A typical example of a simple sales model that uses created and closed date dimensions is shown below:

Original logical data model
Original logical data model

Problem - Multiple versions of time cannot be used together

At a fundamental level, end-users of projects may have difficulty understanding why there are two date dimensions and which one to use in their reports. If they are not paying close attention to the labels of the date, they may think that all date dimensions are the same. They are not.

End users may encounter another problem. It’s easy to create a report Revenue by Time that is sliced by the Closed Date.

Revenue by Time
Revenue by Time

You can also create a report Pipeline Generation by Time that is sliced by the Created Date.

Pipeline by Time
Pipeline by Time

Since the first report uses the closed time dimension and the second report uses the created time dimension, you cannot add them to a single chart, as you would like in the chart below.

Pipeline & Revenue by Time
Revenue by Time

Solution - The Event Data Model

To build the report listed above, you must build your analytical data model differently, using event data structures.

Sales Data Model (Event)
Sales Data Model (Event)

A special Event dataset can be created to contain all events related to a specific opportunity. In this case, there are two events per opportunity: created and closed. In other use cases, the event dataset might contain even more events to cover the entire lifecycle of the data.

Because there are two events per opportunity, the Event dataset contains twice as many records as the original Opportunity dataset.

NOTE: If you are modifying an existing dataset to support multiple time-based events, all existing metrics that reference dates must be modified, so that the number of returned values are not multiplied by the number of events (two in this case).

Some example metric definitions are listed below:

Pipeline [Sum]:

SELECT SUM(Event Amount) WHERE Event Type = created

Revenue [Sum]:

SELECT SUM(Event Amount) WHERE Event Type = closed AND Status IN (Won)

Lost Revenue [Sum]:

SELECT SUM(Event Amount) WHERE Event Type = closed AND Status IN (Lost)

These metrics are relatively simple.
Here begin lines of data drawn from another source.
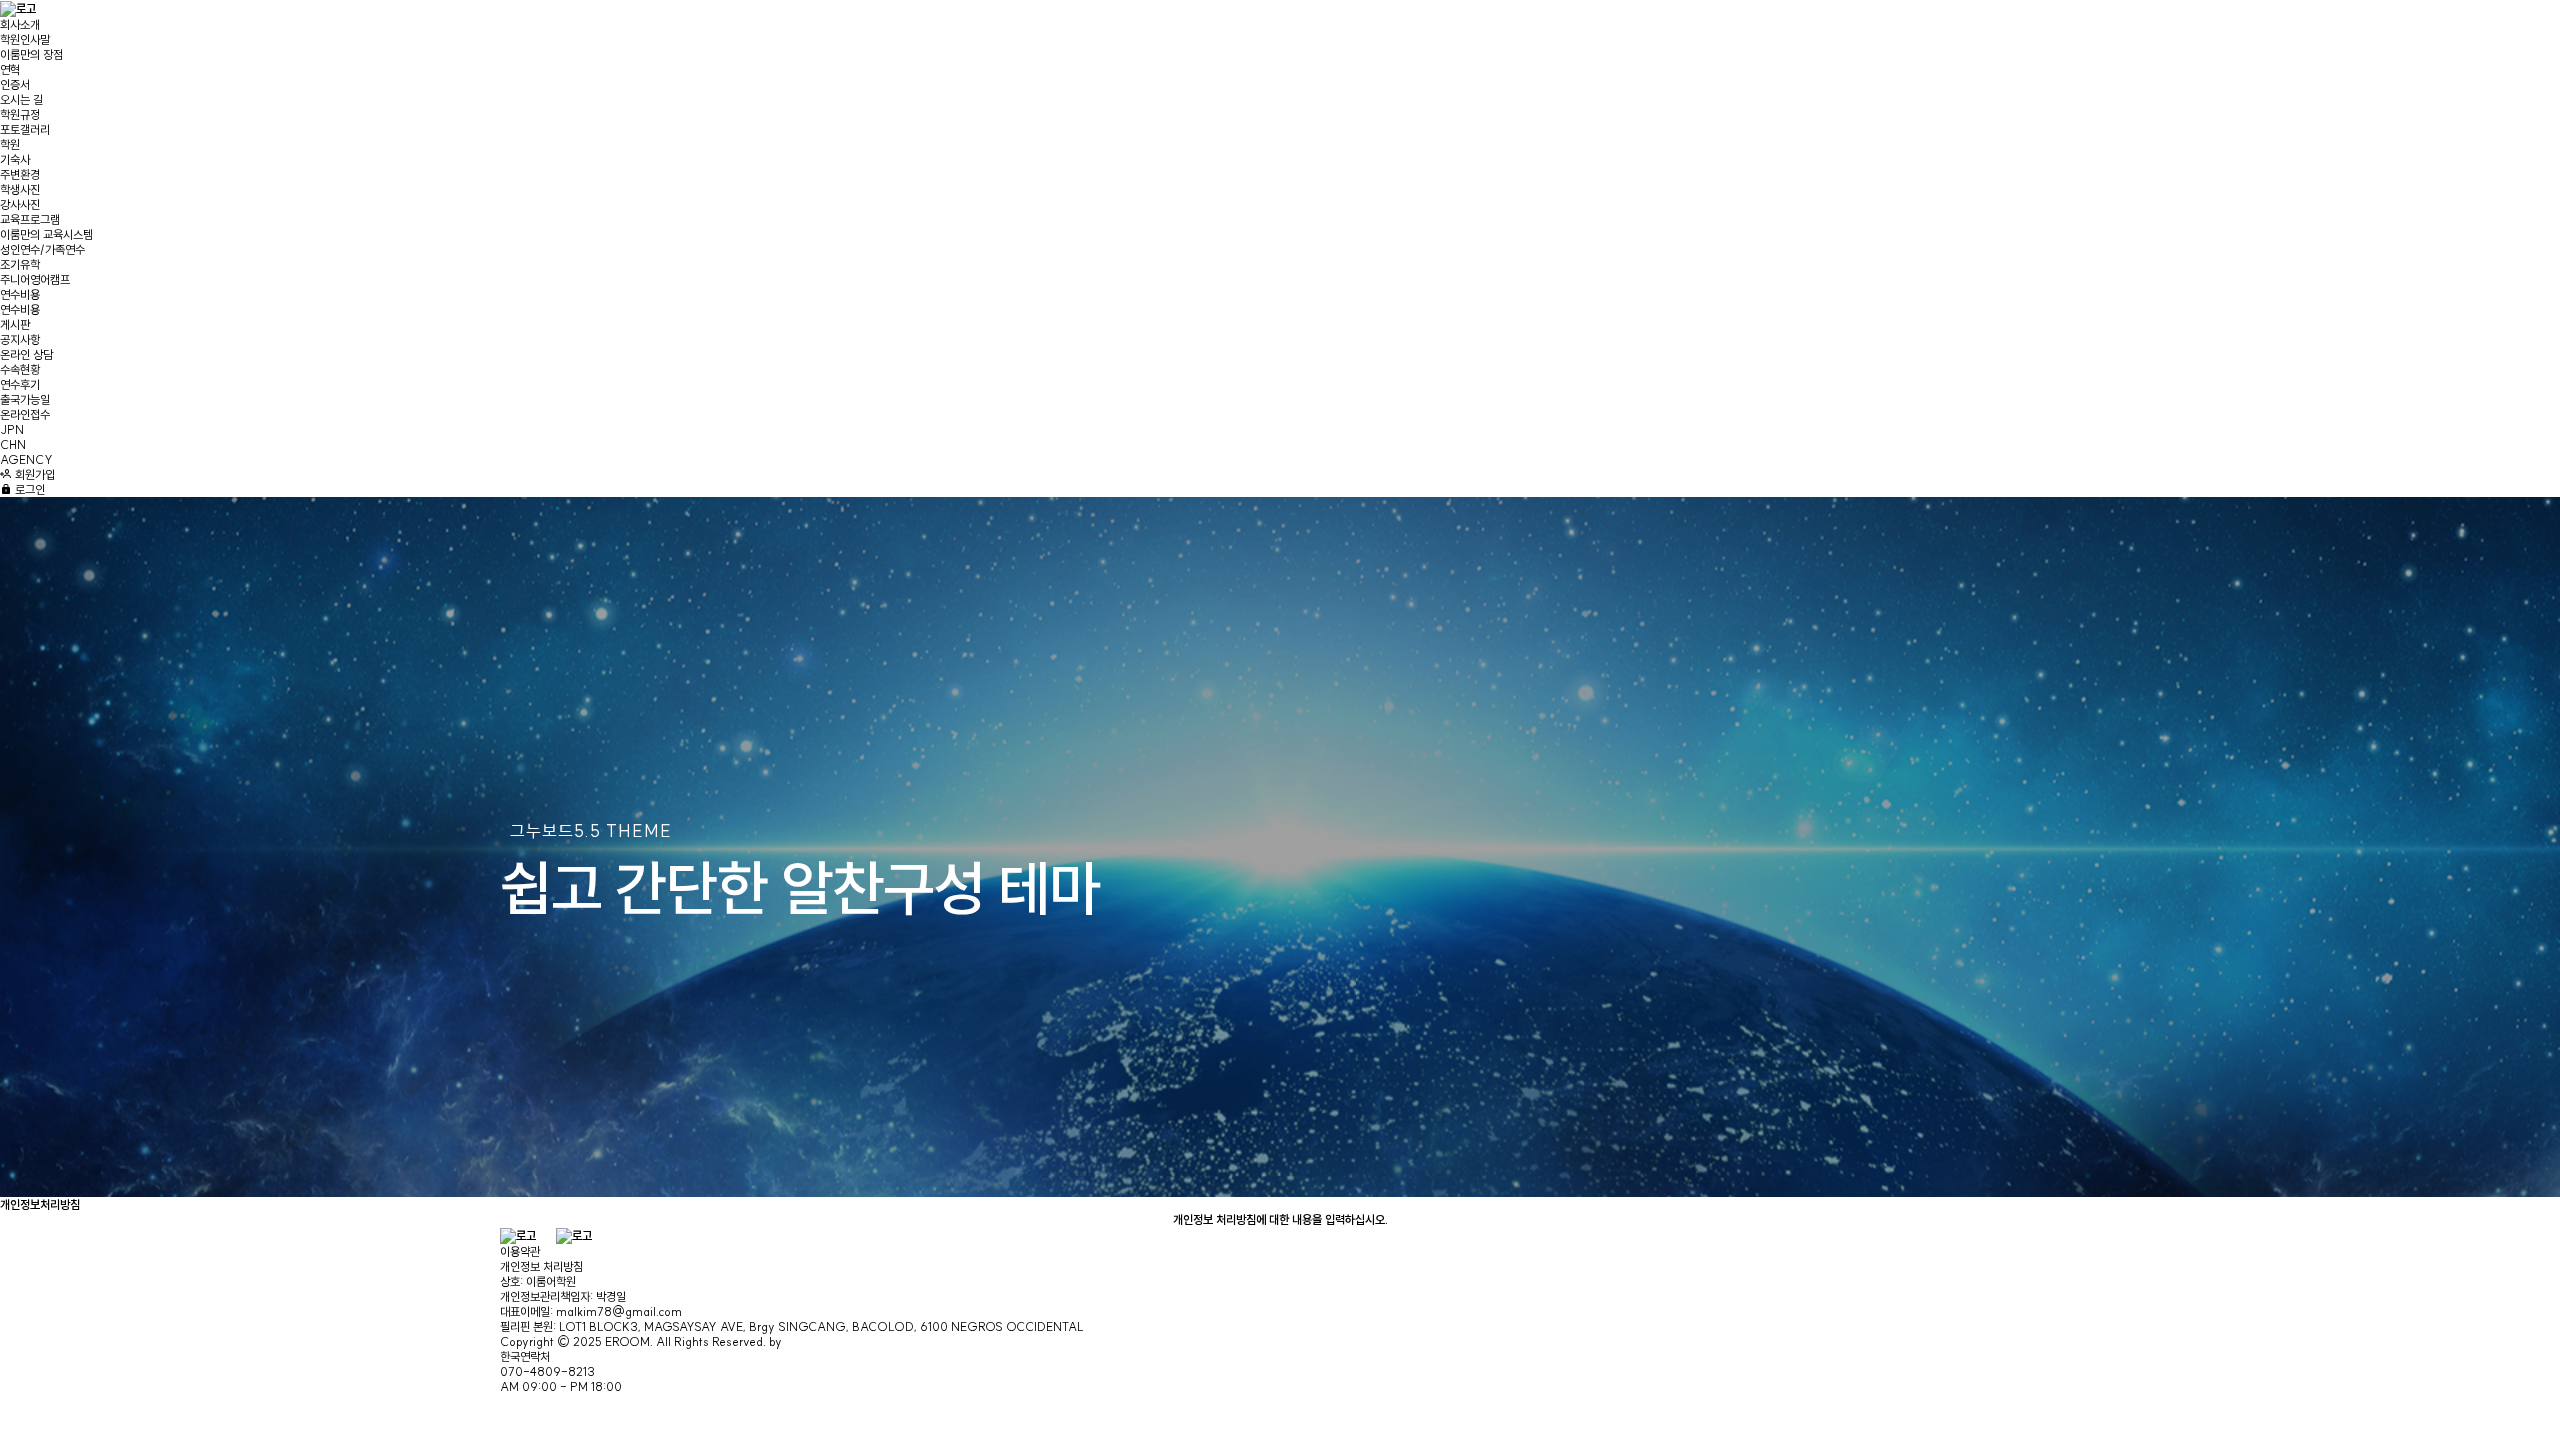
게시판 (15, 324)
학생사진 (20, 189)
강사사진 (20, 204)
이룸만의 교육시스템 (46, 234)
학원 (10, 144)
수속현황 (20, 369)
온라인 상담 (26, 354)
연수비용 (20, 294)
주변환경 (20, 174)
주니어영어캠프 (35, 279)
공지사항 (20, 339)
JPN (12, 429)
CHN (13, 444)
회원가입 (33, 474)
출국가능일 (25, 399)
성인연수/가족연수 (42, 249)
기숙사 (15, 159)
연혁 (10, 69)
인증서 (15, 84)
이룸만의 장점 (31, 54)
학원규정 (20, 114)
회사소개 (20, 24)
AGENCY (26, 459)
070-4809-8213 (547, 1371)
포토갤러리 (25, 129)
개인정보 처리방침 (541, 1266)
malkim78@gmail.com (619, 1311)
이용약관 (520, 1251)
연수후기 (20, 384)
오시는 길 (21, 99)
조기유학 (20, 264)
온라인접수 (25, 414)
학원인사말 (25, 39)
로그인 (28, 489)
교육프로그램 (30, 219)
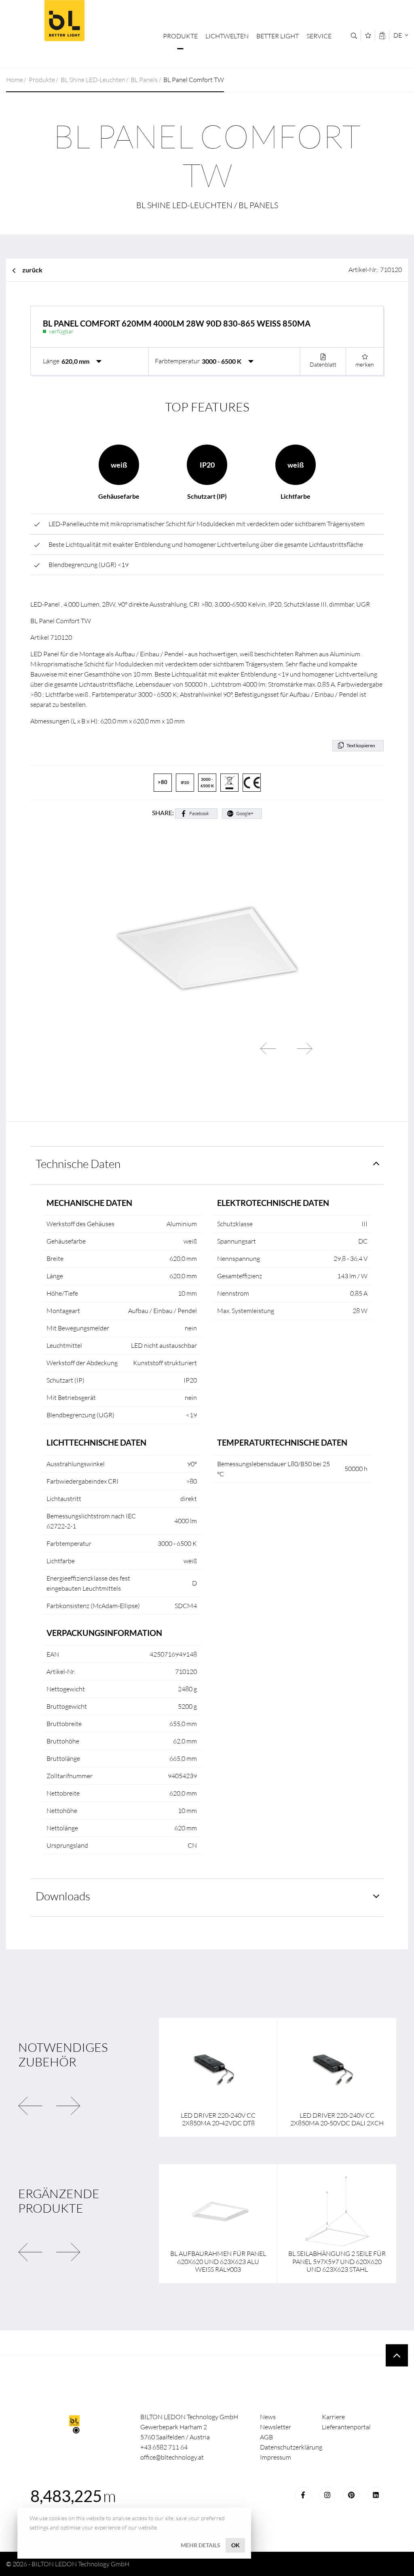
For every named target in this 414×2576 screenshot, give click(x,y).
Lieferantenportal (346, 2427)
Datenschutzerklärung (291, 2447)
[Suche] (354, 35)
The metrics that compute that last opportunity value are a bit more complicated, as the ‘latest’ available event for each opportunity in the Event dataset must be found.

NOTE: The data model must support the Event ID FACT. This fact contains a unique ID for each event.

When the Event ID is defined, higher values for it indicate that the corresponding event occurred later in time. So, the maximum Event ID for a specific opportunity identifies the latest event for that opportunity. MAX ID must be computed first:

Last Opportunity Event ID:

SELECT MAX(Event ID) BY Opportunity ID ALL IN ALL OTHER DIMENSIONS

Then, the current (latest) opportunity amount, revenue, and pipeline are computed:

Current Amount [Sum]:

SELECT SUM(Event Amount) WHERE Event ID = Last Opportunity Event ID

Current Revenue [Sum]:

SELECT Current Amount [Sum] WHERE Status = Won

Current Pipeline [Sum]:

SELECT Current Amount [Sum] WHERE Status = Open

Current Lost Revenue [Sum]:

SELECT Current Amount [Sum] WHERE Status = Lost

As you can see in the preceding example, there is a bit of work to do in order to change your metrics to support event-based date management. However, when events are implemented properly, multiple metrics sliced by date can be more effectively represented in a single graph.

Start considering this data model design when you are creating the 6th date dimension in your project.